At the same time, Hezbollah has rejected a ceasefire agreement between Israel and Lebanon, increasing the potential for continued conflict in the region. These developments occur as crude oil inventories are in a strong downward trend, with experts warning they could reach distress levels in July.
However, there are indications that US President Trump may seek to avoid a full-blown war, with reports suggesting concerns about the impact on midterm elections and declining approval ratings.
Supply Dynamics
Despite geopolitical tensions, the Strait of Hormuz remains open, with an estimated 20+ million barrels of oil passing through daily. This continued flow has helped alleviate immediate supply concerns, contributing to the bearish technical outlook.
Additionally, Ukraine's intensifying attacks against Russian oil infrastructure, including refineries and manufacturing plants, have disrupted Russian oil exports. However, these developments have not been sufficient to reverse the overall bearish sentiment in the oil markets.
Technical Analysis
The technical picture for crude oil markets remains decisively bearish:
- Brent has dropped below the critical 61.8% Fibonacci retracement level
- Both Brent and WTI have formed bearish moving average crossovers
- Momentum indicators (RSI and MACD) continue to trend downward
- The path of least resistance is toward $65 for Brent
Interpretation
The market appears to be pricing in a scenario where geopolitical tensions de-escalate rather than intensify into a full-blown conflict that would disrupt oil supplies. This "ceasefire holding" scenario, combined with continued high output from OPEC+ and reduced demand concerns, has created a bearish technical setup.

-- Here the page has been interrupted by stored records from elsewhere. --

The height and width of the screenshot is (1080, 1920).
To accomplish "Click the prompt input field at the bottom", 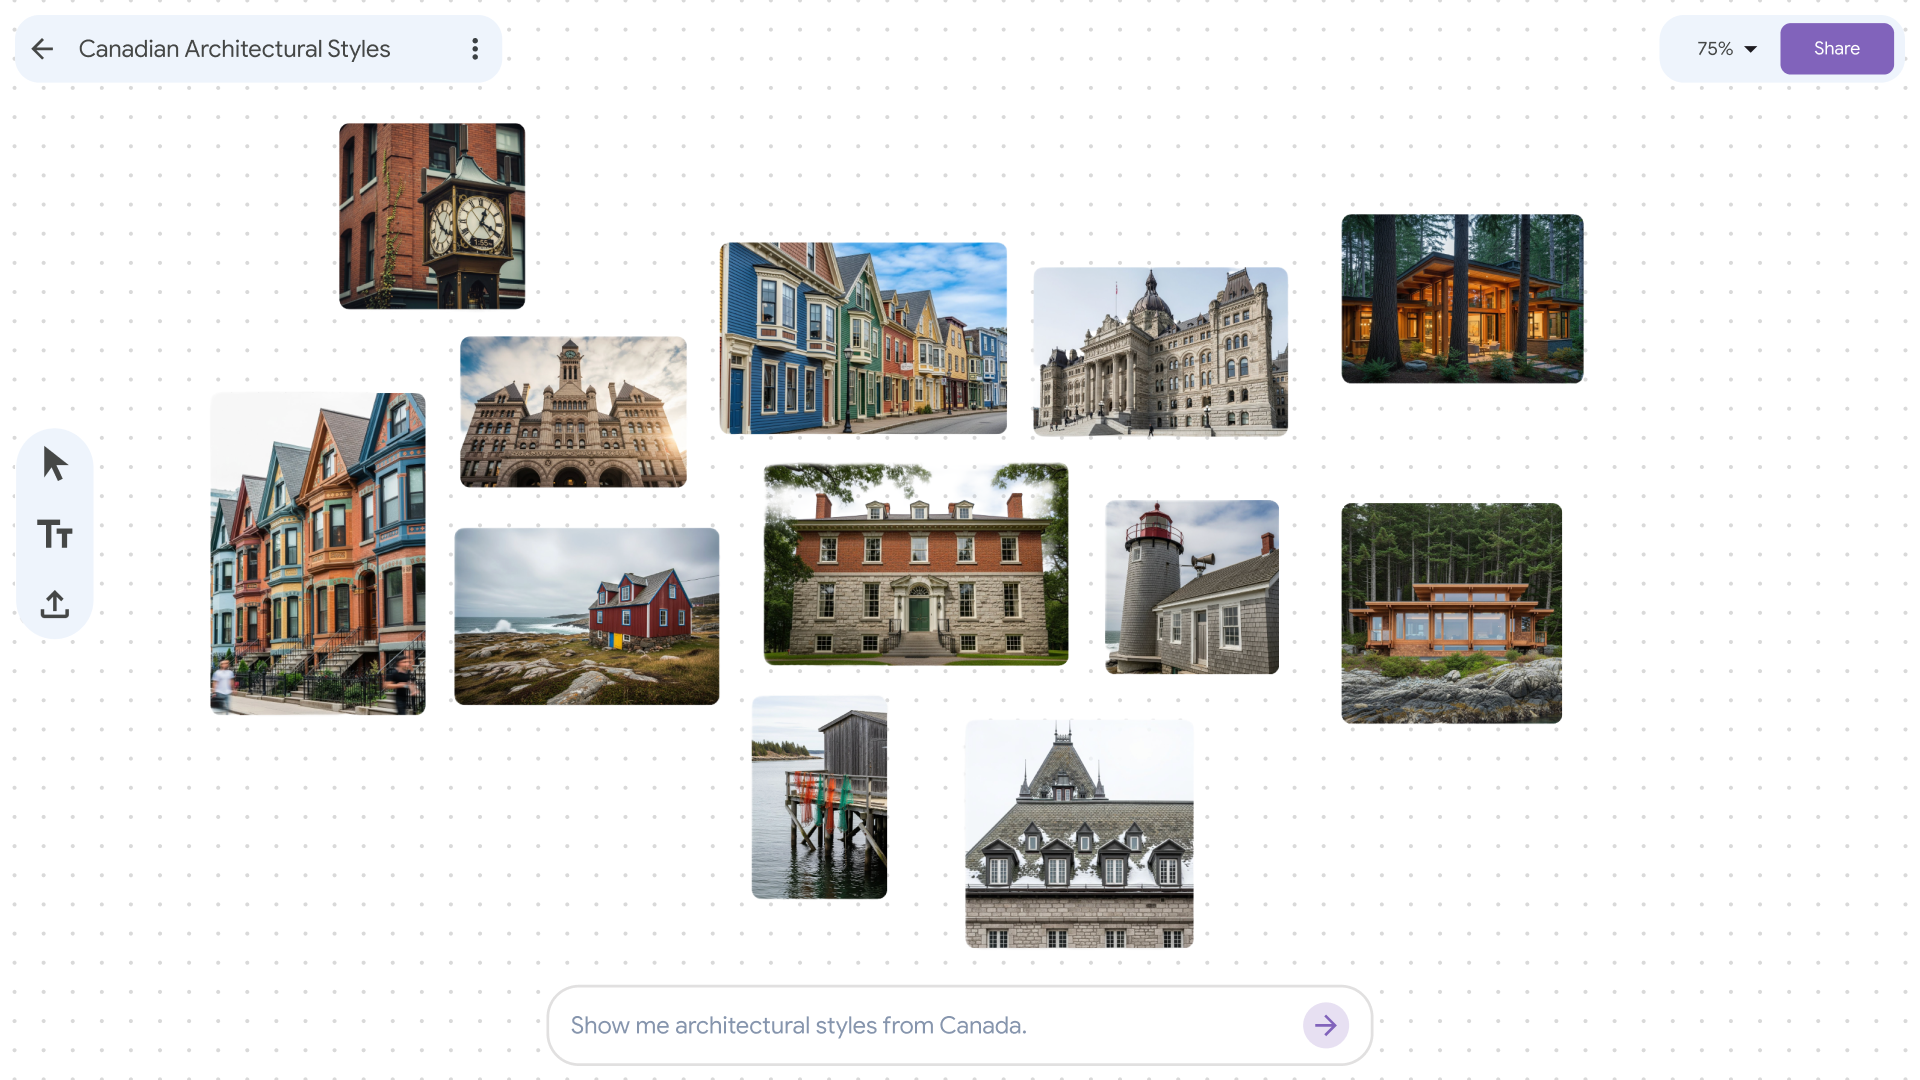I will pyautogui.click(x=900, y=1024).
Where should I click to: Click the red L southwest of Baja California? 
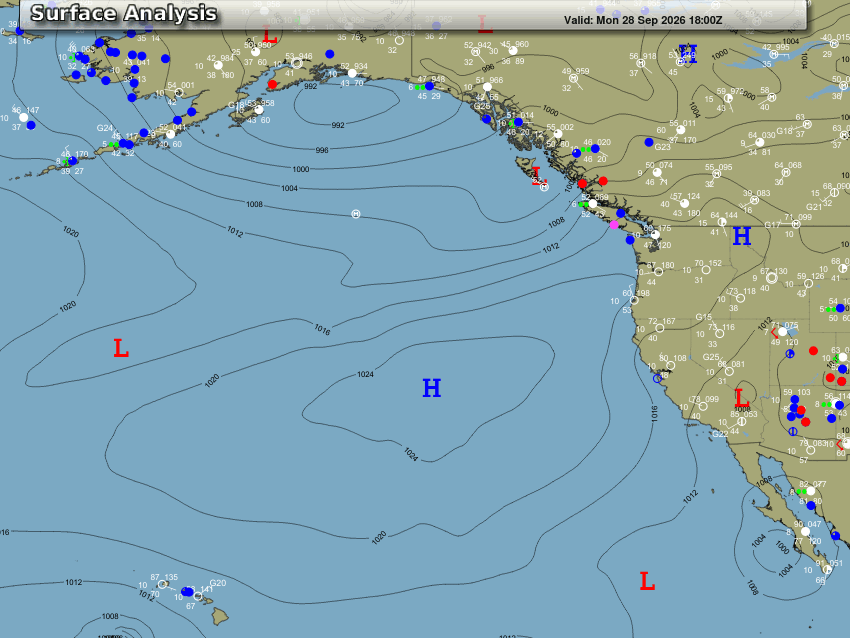click(x=647, y=581)
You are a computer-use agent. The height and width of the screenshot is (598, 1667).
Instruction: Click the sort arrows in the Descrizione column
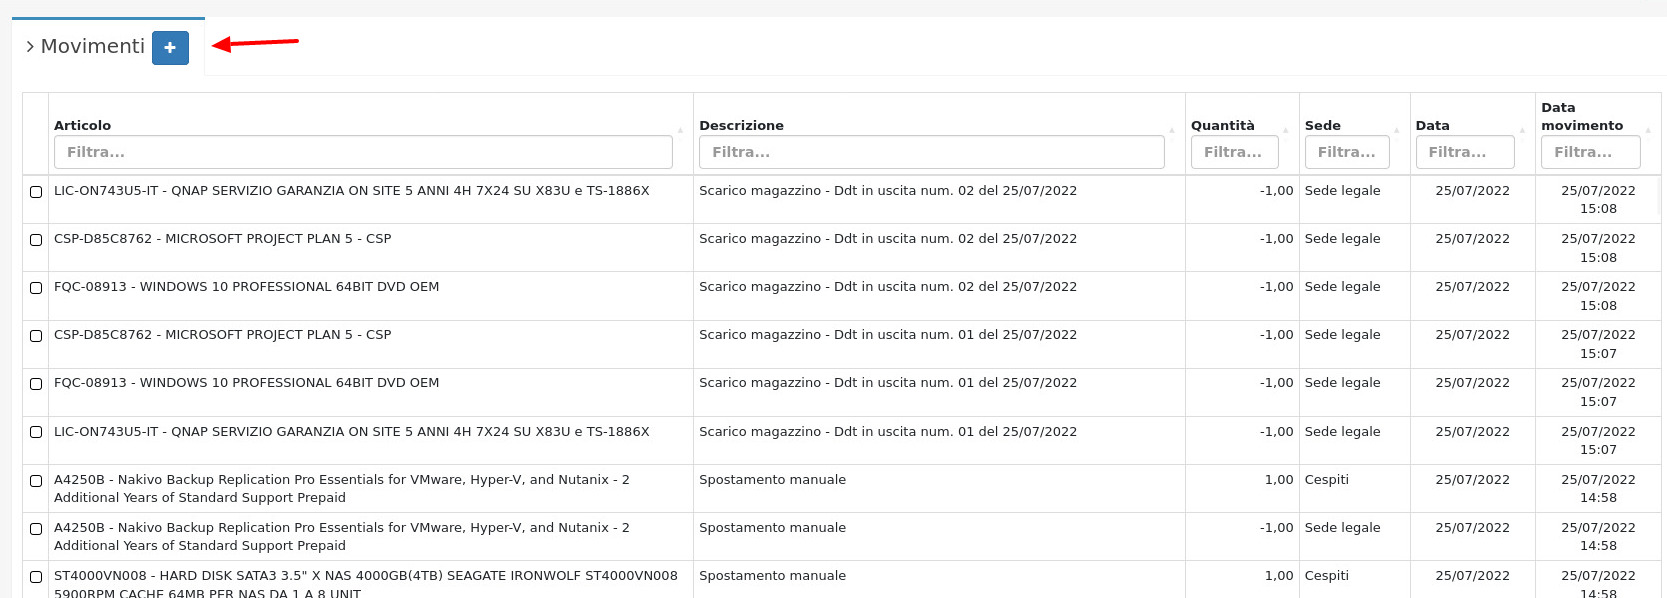tap(1172, 130)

The fact that prices have fallen despite recent attacks suggests that traders are discounting the worst-case scenarios and focusing on the likelihood that major producers will avoid actions that would severely disrupt global oil supplies.
Outlook & Risks
The near-term outlook for oil prices remains bearish, with Brent targeting $65 and WTI likely to test lower support levels. However, significant risks remain:
- Supply Shock Risk: A rapid escalation that forces Iran to close the Strait of Hormuz or implement broader production/tanker disruptions could push prices back above $80
- Geopolitical Escalation: Further attacks on oil infrastructure or expansion of the conflict to include other producers
- Inventory Concerns: If inventories do reach distress levels as warned by experts, prices could find unexpected support
For developer-investors, the technical setup suggests short positions in crude oil futures or related ETFs may be warranted, with tight stop-losses above key resistance levels to mitigate geopolitical risks.